As for exam preparation, I was doing pretty well in PrepCast. I took Exam 1 a month before the real one and got 72%, building up progressively to 83% in Exam 4 just three days before the PMP. I even took the good advice to back off on the day before and to try to be fresh. That’s easier said than done when you’re finding it hard to sleep and you have to be up before 6am to get to the test centre in the snow… but I did my best (minimal caffeine the day before, some light exercise, not studying anything new, and then trying to switch off mentally six hours before lights-off).
Come exam time, I knew I was as ready as could be reasonably expected. My food and drink plan was spot on (tried and tested doing the PrepCast exams at the same time of day as the real thing), and I was almost looking forward to the experience! I get shown to my assigned station, put my earplugs in, follow the Pearson VUE tutorial, and… what fresh hell was this?!
Okay, so did I pass with a good score, so all was well in the end, but the exam-taking experience was not pleasant. I’m still trying to put my finger on what makes the PMI questions feel so different to the ones I had got used to in PrepCast. Yes, the PrepCast ones are more detailed; yes, the PMI ones tend to feel ‘vague’, but… there’s something else. Very often, I got the feeling that the exam questions left too much of a chasm between the question context and the answer options, meaning that I couldn’t grasp what they were really trying to get at. Often, not just two but three answers seemed like totally acceptable answers. I suppose I lucked out in many cases when going for the option I selected.

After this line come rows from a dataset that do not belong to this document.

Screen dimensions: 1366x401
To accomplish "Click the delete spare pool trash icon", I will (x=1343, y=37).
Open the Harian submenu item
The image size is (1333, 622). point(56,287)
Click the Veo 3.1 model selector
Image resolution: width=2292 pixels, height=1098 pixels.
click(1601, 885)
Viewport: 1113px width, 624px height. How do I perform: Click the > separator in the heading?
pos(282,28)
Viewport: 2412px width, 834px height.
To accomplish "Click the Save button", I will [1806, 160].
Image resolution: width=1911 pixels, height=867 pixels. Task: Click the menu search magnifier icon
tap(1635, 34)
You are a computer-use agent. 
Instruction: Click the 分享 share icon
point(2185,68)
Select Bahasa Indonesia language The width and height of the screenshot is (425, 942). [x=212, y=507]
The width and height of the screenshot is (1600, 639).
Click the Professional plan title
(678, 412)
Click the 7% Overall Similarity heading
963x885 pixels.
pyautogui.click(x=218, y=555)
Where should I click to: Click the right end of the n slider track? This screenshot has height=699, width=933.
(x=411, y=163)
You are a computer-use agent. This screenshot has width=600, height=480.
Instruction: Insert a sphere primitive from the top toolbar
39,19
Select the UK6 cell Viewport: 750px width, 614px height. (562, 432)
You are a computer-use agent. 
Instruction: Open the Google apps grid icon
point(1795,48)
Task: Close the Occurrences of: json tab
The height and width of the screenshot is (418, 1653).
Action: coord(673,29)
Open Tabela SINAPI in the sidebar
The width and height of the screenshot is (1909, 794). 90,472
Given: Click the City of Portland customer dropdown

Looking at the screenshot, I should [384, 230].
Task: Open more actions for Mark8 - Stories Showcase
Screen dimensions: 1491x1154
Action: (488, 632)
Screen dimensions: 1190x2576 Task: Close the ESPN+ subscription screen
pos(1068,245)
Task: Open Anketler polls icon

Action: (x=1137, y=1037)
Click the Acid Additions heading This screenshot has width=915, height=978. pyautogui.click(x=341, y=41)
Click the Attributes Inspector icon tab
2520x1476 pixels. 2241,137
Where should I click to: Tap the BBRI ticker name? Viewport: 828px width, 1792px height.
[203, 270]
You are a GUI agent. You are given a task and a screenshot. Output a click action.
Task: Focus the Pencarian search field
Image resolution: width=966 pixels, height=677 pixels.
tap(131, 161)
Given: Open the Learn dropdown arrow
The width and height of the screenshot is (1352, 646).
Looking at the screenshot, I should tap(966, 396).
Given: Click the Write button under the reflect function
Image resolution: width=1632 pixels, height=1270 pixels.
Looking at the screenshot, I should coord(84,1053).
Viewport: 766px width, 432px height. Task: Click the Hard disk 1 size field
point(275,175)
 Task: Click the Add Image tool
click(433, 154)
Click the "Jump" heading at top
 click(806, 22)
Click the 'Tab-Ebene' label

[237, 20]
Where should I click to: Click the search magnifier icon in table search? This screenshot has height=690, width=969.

I’m a native English speaker and took the questions in English. I’ve spent the last 25 years working in international contexts and in other languages. I am used to reading and working with American English and even approximative ‘international English’. In a number of cases during the exam, there were errors in syntax and grammar that aren’t attributable to variants and styles of English, but simply a lack of proofreading. Odd that these don’t get properly checked.
Errors aside, I still have to say that the questions that I came across in PMI Study Hall were of a similar nature to what I saw in the exam. I did decide not to spend more time with PMI Study Hall in the short time I had left before the exam, but I wouldn’t dismiss the platform as not useful. Instead, I’d say that having PMI Study Hall would have been a good complement to what I was doing with PrepCast, and that having more contact with the vague question style would have been better earlier in my process. I am very glad to have used PrepCast and wouldn’t have replaced it with PMI Study Hall, especially since I didn’t have PMBOK 6 as a resource, only PMBOK 7.
To anyone reading this who hasn’t taken the exam, I hope that it’s useful. I’d recommend above all else an active learning approach, like the PrepCast questions enable, and a regular, daily intake of information. And yes, being fresh for the exam is extremely important. Anyone can perform at a high level mentally for, say, 20 minutes, when tired; 250 minutes is an entirely different challenge.